Juliet Woodcock talks to Paul Barrett, Product Manager at ROCKWOOL Ltd, about acoustic issues in commercial and educational buildings.

These days within my local library, there seems to be no issue regarding offering overspill space to the neighbouring crèche and play group, gathered in loud restless circles containing a dozen or more exuberant infants. However, there was a time when such municipal facilities demanded a peaceful environment for reading or cultural enrichment, while the stern voice of a librarian calling “Quiet please!” quelled noise in an instant.

Intrusive noise coming from without as well as within is a fact of modern life, though fortunately, there are companies out there that do care about creating a peaceful environment for us to live, work or learn in, as Paul Barrett – Product Manager at Rockwool, explains: “Acoustics in commercial and educational buildings matter. It’s imperative that ambient noise is kept as low as possible to minimise intrusion and distraction in these environments. It’s no surprise that studies consistently show that quieter classrooms and workplaces achieve better results. Unfortunately, a large number of schools and office buildings in the UK suffer from poor acoustics.”

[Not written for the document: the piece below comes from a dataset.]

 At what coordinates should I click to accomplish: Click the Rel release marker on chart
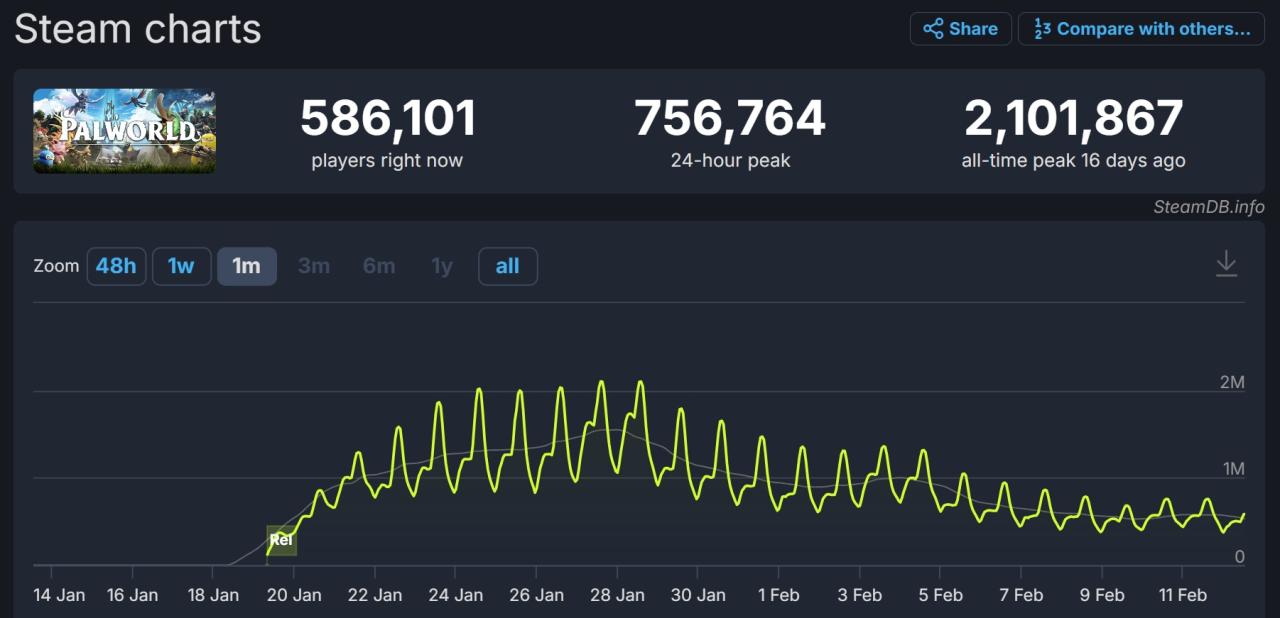click(x=281, y=540)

Paul Barrett asserts that the most serious issue regarding poor acoustics is caused by flanking transfer, and went on to explain: “The noise is transmitted indirectly via paths such as external wall cavities, voids above partitions and internal corridors, or where there are problems of excessive reverberation within the rooms themselves.”

But it is not just the internal environment that should be considered when trying to improve a building’s acoustic performance. Indeed, when refurbishing or specifying a new school or commercial premises, plans to reduce the noise from outside from wind, rain, hail and traffic, as well as playgrounds and sports centres should be included.

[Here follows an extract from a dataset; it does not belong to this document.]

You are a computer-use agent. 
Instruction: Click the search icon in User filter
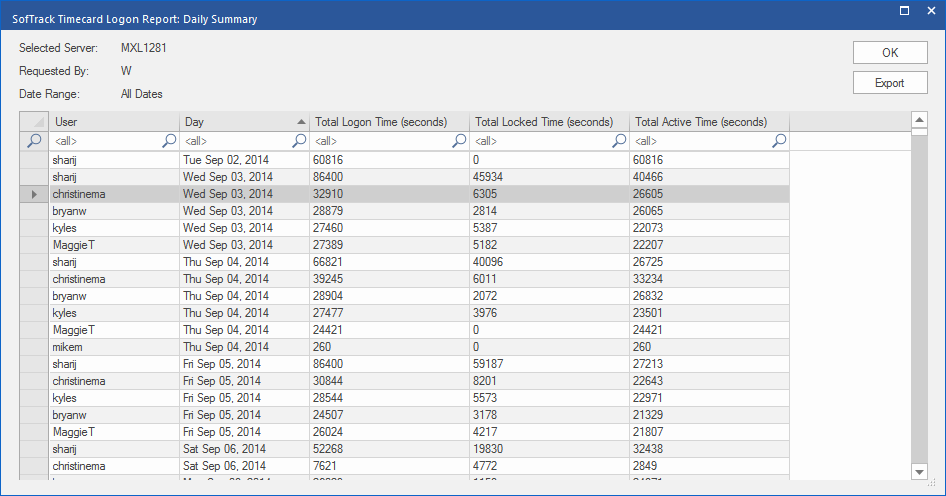[169, 142]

Stone wool insulation is renowned for its excellent acoustic properties, its open fibrous structure making it ideal for absorbing and regulating noise in the building for the lifetime of the property.

Paul Barrett continues: “It is also incredibly versatile, with products and systems available to suit a wide variety of building applications. These include metal and standing seam, flat, green and pitched roofs; ground, exposed and separating floors; internal partitions and separating walls; fire protection and fire stopping; HVAC and masonry cavity walls.
“Fully tested to meet the rigorous demands of today’s legislation, stone wool insulation solutions are proven to reduce ambient, impact and reverberation noise in educational and commercial buildings.”

Utilizing ROCKWOOL’s HARDROCK® Multi-Fix (DD) product on a flat roof, for example, as a 0.25W/m2K single layer or 0.18W/m2K dual layer, mechanically fixed roof solution can provide an acoustic performance of Rw 35dB (single) and 39dB (dual layer) and Class C sound absorption. HARDROCK® Multi-Fix (DD) also provides an impressive fire safety rating as a flat roof board insulation with a Euroclass (A1) non-combustible fire classification and LPCB approval (LPS 1181: Part 1 (Ext-A).

My local library was the last bastion of peace and quiet in my town; I used to know I could go there and get away from other people’s noise – including my adorable nephew’s teething tantrums. I would feel rested there, browsing through books, and in the early days of my journalistic career, going through the micro-fiche with the librarian to order tomes for research that would arrive up to six weeks later pre-Internet days ….. Good acoustic insulation in buildings is vital to our health, our capability to work and learn.